It returns in the least surprising long delay followed by an unsolicited update in the history of this forum, as is traditional.[/quote]
Standards must be maintained.

Clearly the ideals of the Empire are centered on silly turret designs, ugly superstructures, and and mercurial admirals who grant +300% construction rate through sheer force of will.
Beauty is in the eye of the beholder, all may (or may) become clearer if a Dreadnought ever graces these pages.

[/QUOTE]
Much of the controversy is due to the rather hilarious sight of 2.5-ton torpedoes which are only 5" in diameter but several dozen meters in length, giving the Leanders rather the appearance of an ammunition belt wrapped around a frigate hull.[/quote]
Fortunately the British Imperial Space Inch is much larger than it's terrestrial counterpart, the reformation of the unit system was quite radical and perhaps not entirely thought through. But it is traditional now so the Empire sticks with it.

Despite the name, and the above-mentioned considerations regarding STOs and planetary defense, curiously this was not a design for a heavily fortified orbital platform in which an old-money nobleman would ensconce himself in the face of the alien menace.
Such static defences would be quite counter to the spirit of naval doctrine. It's not quite The Legions "Fly me closer so I can shoot them in the face" but it is in a similar vein.

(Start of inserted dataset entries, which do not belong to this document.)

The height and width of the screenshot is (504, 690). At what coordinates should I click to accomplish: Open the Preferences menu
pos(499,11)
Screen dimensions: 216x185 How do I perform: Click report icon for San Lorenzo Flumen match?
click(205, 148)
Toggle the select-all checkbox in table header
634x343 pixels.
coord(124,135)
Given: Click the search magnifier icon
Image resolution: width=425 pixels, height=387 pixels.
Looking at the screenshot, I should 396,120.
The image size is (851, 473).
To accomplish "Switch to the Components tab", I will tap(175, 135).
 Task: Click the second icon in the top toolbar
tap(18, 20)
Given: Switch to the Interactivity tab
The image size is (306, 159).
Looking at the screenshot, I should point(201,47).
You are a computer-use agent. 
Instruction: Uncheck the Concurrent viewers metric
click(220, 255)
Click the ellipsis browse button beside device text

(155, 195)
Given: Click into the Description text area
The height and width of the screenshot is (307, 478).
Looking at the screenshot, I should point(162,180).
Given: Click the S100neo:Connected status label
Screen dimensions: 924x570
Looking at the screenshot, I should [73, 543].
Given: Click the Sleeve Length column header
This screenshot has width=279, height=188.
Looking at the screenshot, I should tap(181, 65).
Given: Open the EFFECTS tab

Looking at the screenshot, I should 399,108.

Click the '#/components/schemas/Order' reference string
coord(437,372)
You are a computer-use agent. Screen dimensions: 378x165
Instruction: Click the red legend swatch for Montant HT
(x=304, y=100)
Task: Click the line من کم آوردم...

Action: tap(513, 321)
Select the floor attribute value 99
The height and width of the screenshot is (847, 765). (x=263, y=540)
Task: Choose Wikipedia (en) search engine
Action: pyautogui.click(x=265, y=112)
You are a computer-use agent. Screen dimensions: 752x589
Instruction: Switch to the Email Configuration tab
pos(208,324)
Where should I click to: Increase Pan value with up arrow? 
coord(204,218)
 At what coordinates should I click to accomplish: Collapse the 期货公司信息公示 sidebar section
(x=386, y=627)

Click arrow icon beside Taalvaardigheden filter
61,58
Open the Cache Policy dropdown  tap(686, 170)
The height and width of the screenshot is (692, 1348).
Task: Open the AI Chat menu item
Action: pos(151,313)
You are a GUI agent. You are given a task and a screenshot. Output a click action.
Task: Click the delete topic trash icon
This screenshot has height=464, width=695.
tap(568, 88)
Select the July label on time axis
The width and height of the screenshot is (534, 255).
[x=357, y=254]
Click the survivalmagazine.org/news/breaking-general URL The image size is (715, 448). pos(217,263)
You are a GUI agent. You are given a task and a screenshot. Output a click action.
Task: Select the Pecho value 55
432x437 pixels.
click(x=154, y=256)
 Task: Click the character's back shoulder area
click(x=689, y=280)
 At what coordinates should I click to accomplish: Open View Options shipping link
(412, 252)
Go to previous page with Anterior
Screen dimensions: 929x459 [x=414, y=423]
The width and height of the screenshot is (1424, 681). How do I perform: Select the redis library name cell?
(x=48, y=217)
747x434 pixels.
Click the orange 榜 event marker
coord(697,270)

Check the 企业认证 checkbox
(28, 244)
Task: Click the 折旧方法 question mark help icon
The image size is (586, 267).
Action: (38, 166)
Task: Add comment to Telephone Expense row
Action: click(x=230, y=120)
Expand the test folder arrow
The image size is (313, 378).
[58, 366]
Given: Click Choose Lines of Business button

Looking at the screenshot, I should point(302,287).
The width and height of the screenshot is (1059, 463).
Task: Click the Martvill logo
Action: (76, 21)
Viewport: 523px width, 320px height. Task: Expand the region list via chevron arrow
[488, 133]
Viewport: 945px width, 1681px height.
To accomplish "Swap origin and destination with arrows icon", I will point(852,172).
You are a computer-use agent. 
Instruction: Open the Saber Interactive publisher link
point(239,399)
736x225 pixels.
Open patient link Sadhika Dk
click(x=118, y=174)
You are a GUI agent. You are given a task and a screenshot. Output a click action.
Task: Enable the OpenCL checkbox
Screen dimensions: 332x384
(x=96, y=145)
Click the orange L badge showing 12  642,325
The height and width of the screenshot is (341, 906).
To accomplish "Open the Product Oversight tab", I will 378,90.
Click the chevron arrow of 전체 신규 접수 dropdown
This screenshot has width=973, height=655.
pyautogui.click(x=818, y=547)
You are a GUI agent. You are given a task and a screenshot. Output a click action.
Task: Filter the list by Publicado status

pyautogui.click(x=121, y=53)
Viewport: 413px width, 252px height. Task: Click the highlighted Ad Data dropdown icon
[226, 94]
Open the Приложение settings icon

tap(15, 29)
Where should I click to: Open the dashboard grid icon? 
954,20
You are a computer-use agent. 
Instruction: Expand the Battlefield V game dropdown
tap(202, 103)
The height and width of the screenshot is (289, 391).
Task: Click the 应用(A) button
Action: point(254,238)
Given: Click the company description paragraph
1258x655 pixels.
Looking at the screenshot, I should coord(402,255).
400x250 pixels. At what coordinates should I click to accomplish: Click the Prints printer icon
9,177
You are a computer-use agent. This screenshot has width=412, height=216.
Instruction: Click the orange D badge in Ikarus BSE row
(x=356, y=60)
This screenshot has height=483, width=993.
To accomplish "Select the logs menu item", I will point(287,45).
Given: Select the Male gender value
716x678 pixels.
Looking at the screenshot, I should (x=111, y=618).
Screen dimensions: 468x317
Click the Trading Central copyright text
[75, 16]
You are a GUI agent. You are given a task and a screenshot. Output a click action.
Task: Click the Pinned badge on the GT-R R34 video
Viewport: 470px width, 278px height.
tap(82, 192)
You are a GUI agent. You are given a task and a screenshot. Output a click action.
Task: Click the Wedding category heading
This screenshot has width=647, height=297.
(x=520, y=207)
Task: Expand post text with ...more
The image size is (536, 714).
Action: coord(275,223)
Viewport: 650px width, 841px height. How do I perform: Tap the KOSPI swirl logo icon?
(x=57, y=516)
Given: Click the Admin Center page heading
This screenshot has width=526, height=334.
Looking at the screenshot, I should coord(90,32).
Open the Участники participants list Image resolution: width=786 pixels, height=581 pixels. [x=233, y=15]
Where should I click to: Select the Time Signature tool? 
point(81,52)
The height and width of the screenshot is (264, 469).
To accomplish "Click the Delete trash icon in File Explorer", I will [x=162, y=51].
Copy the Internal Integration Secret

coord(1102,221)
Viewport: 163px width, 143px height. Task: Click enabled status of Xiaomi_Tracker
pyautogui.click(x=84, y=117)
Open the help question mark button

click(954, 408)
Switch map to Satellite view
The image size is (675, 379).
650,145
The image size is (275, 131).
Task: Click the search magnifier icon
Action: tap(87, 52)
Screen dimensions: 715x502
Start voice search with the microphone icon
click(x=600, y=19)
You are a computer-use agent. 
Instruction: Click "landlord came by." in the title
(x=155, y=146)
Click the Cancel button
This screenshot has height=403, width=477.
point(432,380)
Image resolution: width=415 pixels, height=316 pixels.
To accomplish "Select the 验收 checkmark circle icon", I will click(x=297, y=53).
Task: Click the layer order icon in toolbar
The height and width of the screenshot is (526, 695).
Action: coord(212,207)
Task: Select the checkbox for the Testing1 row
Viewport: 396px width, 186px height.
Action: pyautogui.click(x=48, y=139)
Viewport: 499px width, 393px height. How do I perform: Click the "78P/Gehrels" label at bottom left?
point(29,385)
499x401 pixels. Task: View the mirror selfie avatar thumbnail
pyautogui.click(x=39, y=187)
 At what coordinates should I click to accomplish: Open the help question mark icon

Aside, I begin to suspect that this AAR is actually being cobbled together from multiple campaigns, with a prodigious application of timey-wimey-flavo(u)red Handwavium used to disguise the joins. Such an approach would not only explain the sporadic nature of the work, not that such ever requires an explanation, but also would allow the author to stealthily partake of the latest updates with no great loss to the work itself.
As it happens it is quite the opposite. I had to take a step away from the last game as it was sucking up more free time than I actually had, as is the way of Aurora. While the new version has got me tempted to dive back in, it also reminded me I have a very large pile of notes from that game. It seemed a shame just to abandon them so this work awoke from it's short nap and here we are.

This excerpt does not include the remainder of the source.